(Collected data)

----------------

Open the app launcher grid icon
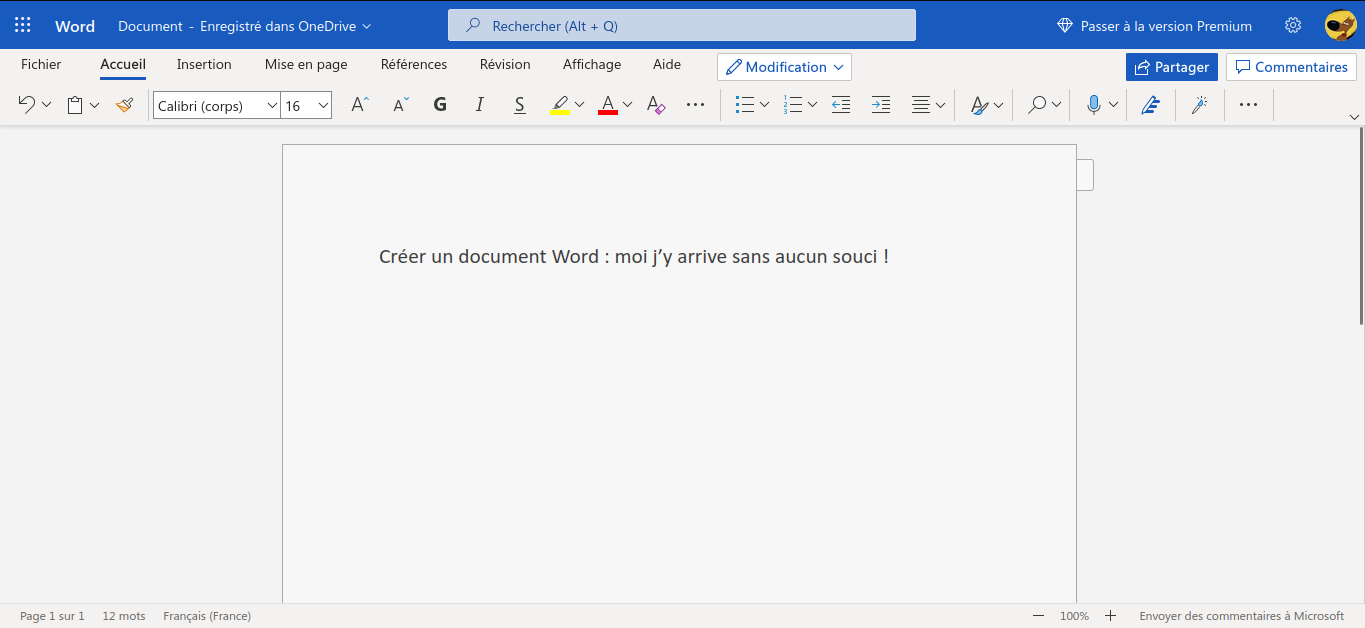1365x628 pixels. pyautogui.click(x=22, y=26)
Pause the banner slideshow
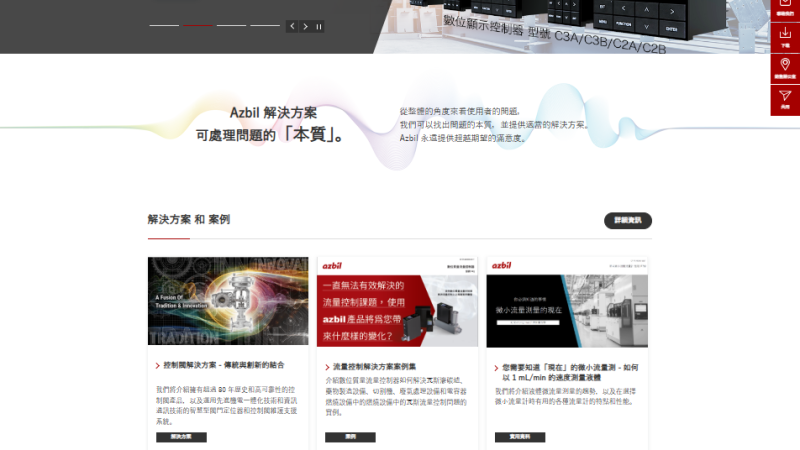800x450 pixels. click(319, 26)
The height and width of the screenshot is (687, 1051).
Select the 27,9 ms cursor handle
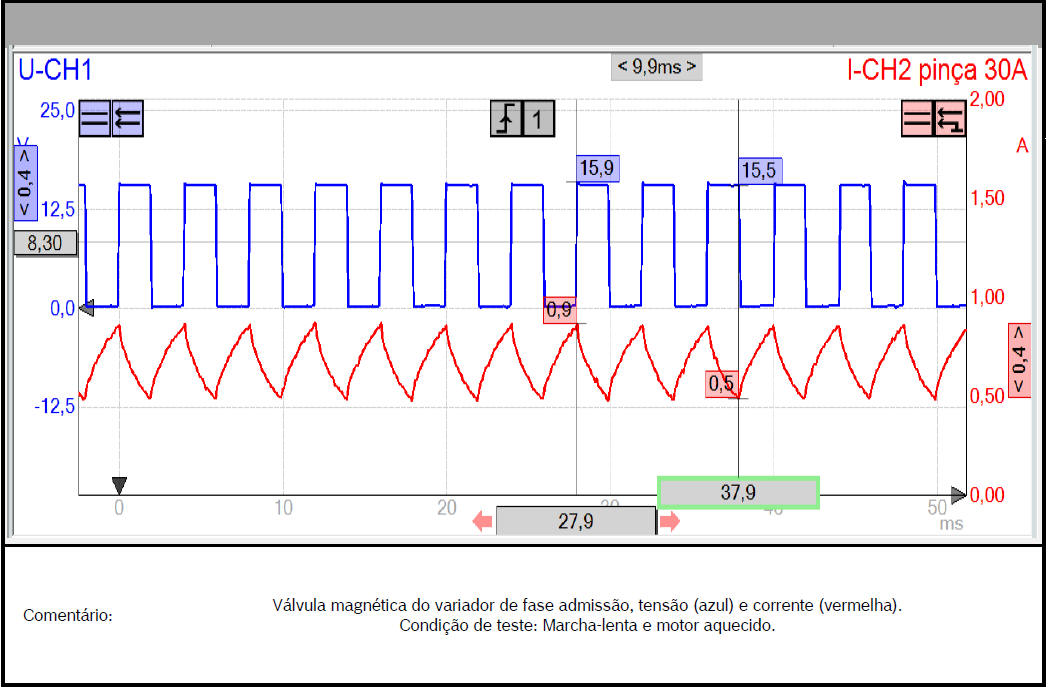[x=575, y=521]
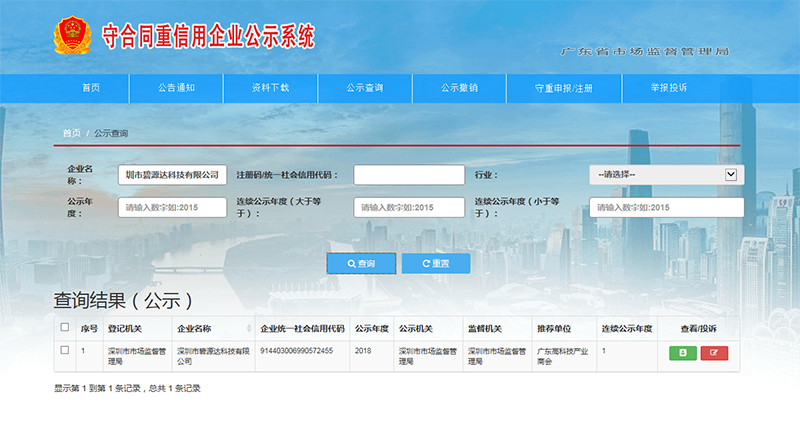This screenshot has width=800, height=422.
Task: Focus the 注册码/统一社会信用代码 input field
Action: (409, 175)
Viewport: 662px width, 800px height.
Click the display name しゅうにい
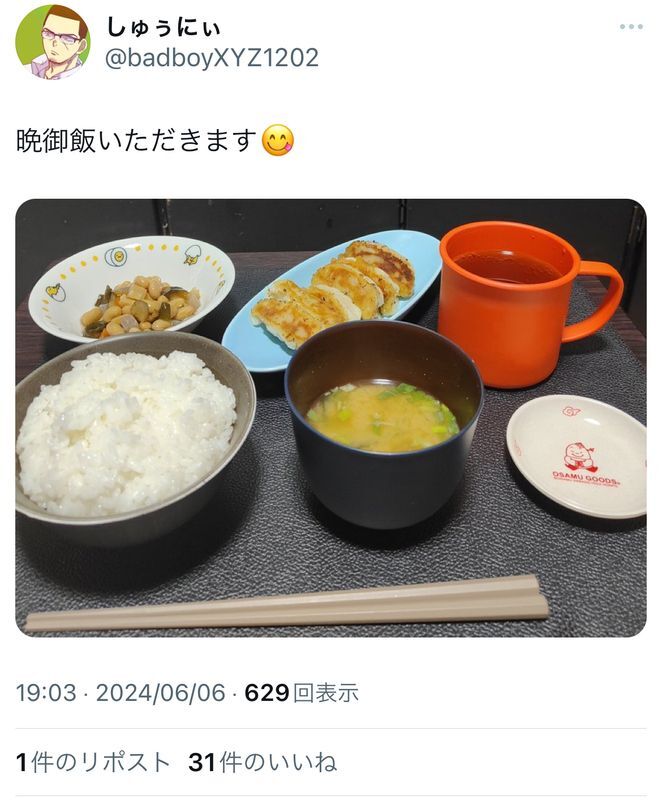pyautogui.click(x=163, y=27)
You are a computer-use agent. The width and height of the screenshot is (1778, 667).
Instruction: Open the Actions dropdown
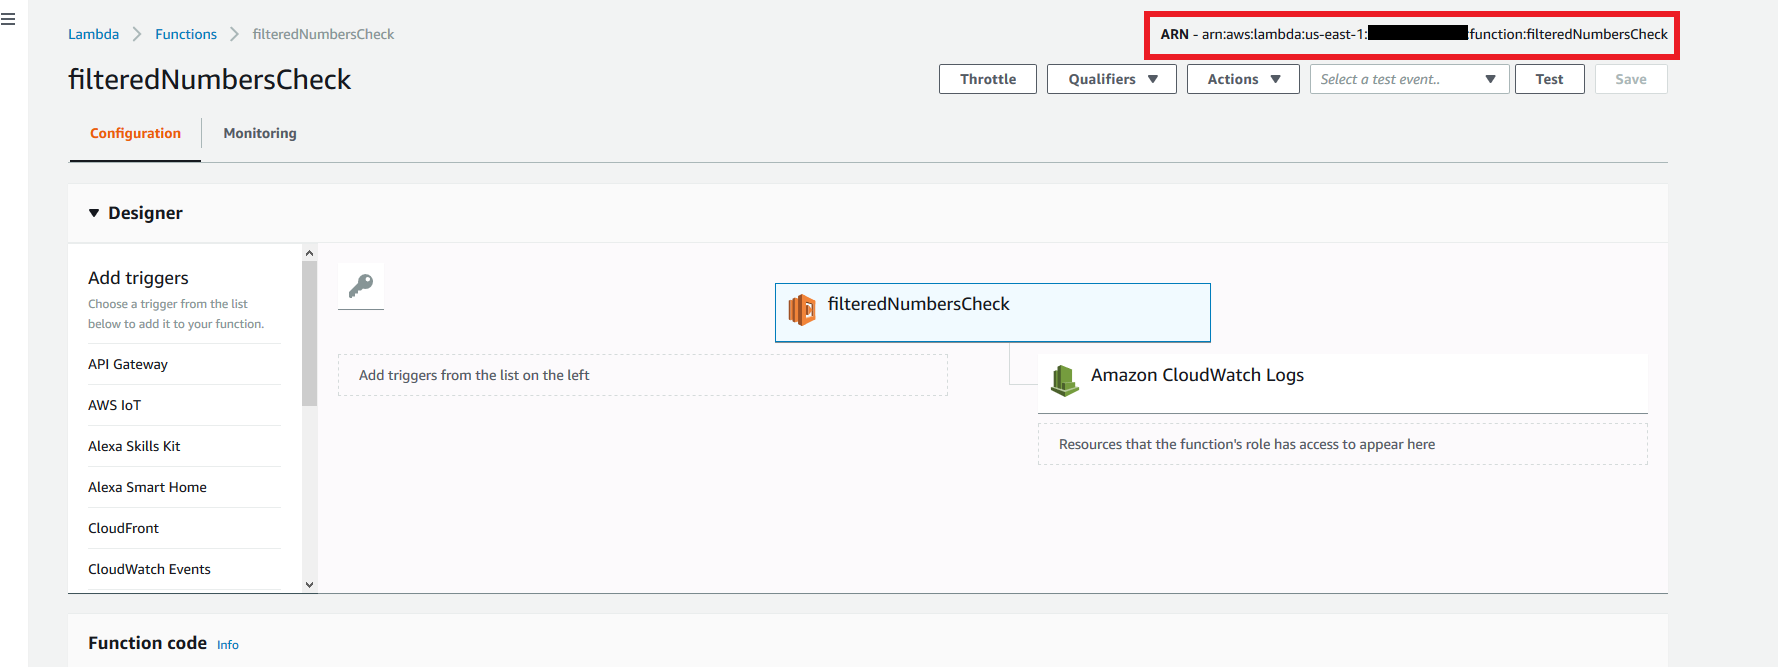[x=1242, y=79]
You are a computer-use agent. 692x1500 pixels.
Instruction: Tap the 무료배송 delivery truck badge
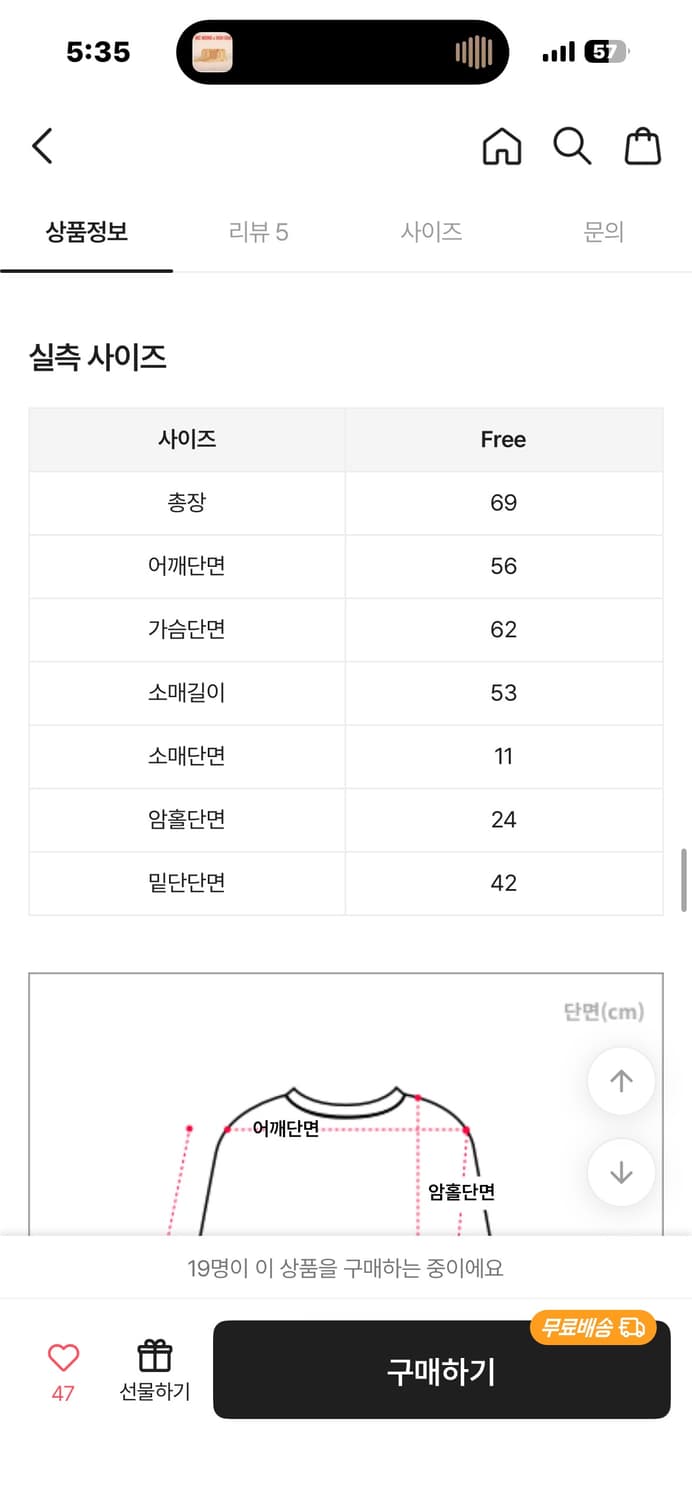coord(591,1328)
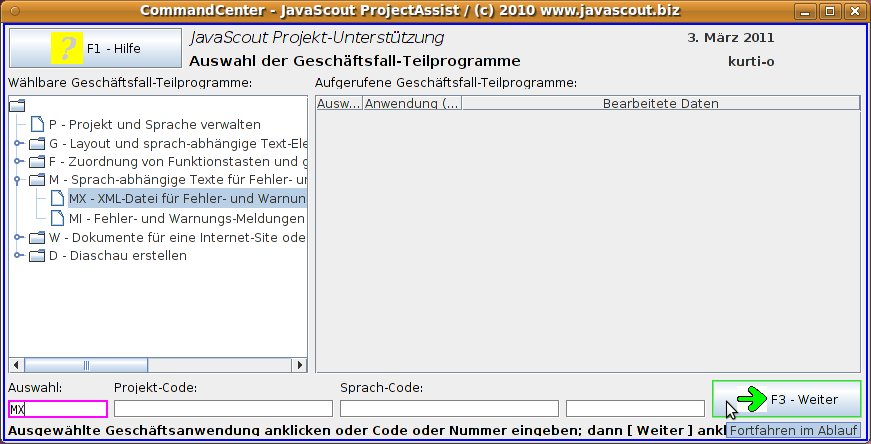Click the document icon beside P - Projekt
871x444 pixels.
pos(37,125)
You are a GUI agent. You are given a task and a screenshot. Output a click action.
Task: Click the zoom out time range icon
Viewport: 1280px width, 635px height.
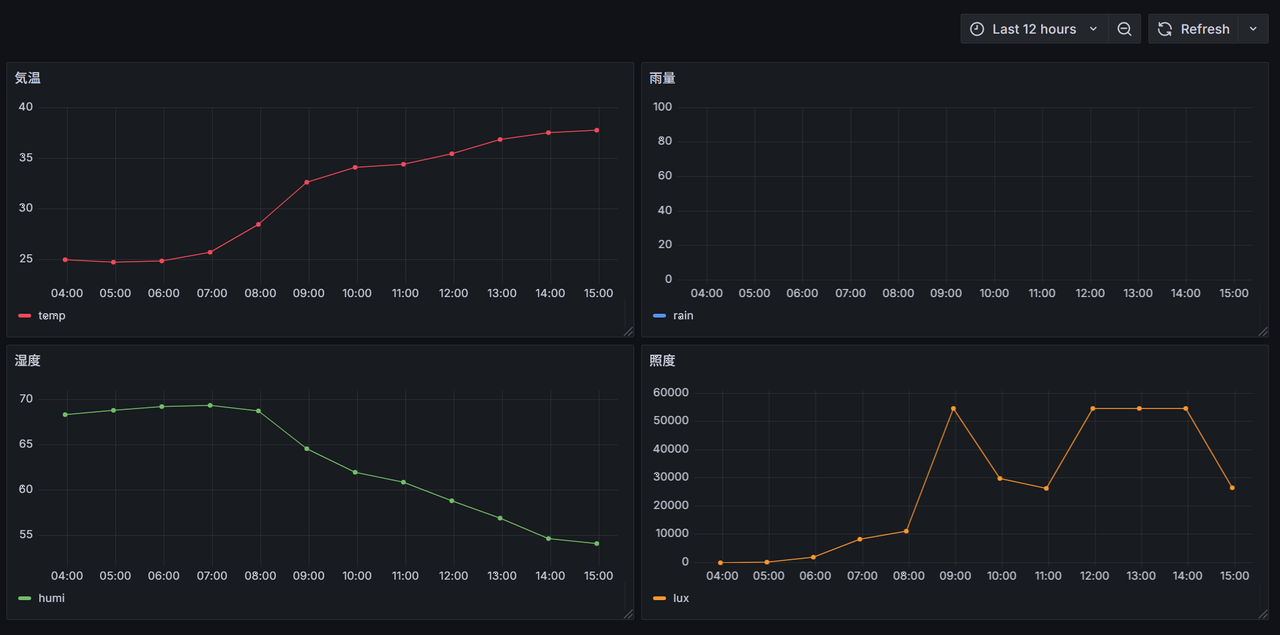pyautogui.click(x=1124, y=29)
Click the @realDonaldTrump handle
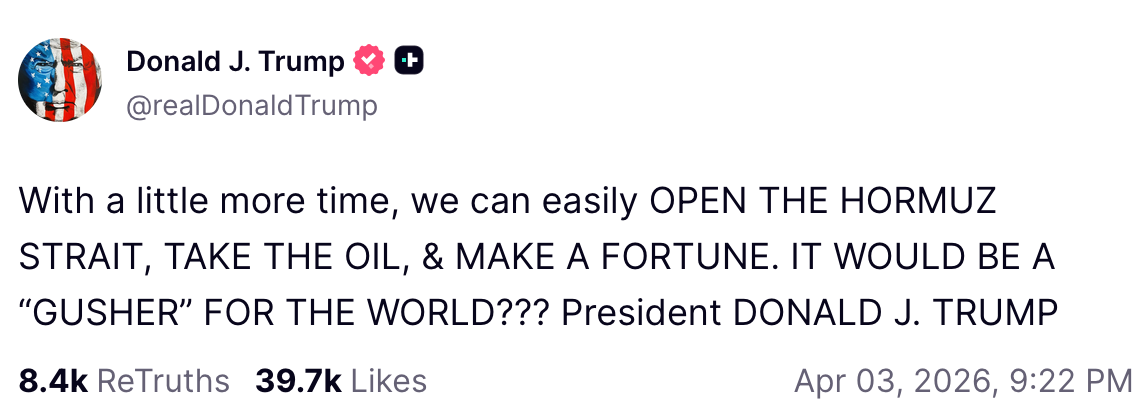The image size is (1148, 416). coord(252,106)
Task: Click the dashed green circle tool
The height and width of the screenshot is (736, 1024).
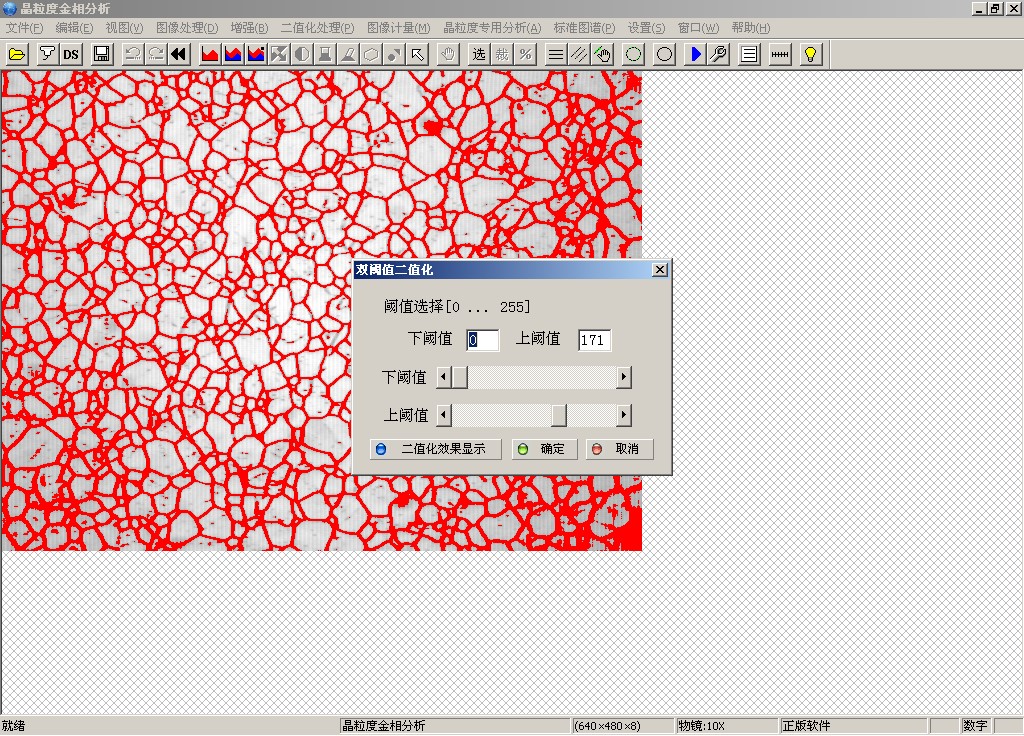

----------------

▶ _What is being asked_:
The answer must consist of every line from the records above that holds "agent".

▶ _Task answer_:
You are a computer-use agent. The width and height of the screenshot is (1778, 667).
You are a computer-use agent. 692x1500 pixels.
You are a GUI agent. You are given a task and a screenshot. Output a click action.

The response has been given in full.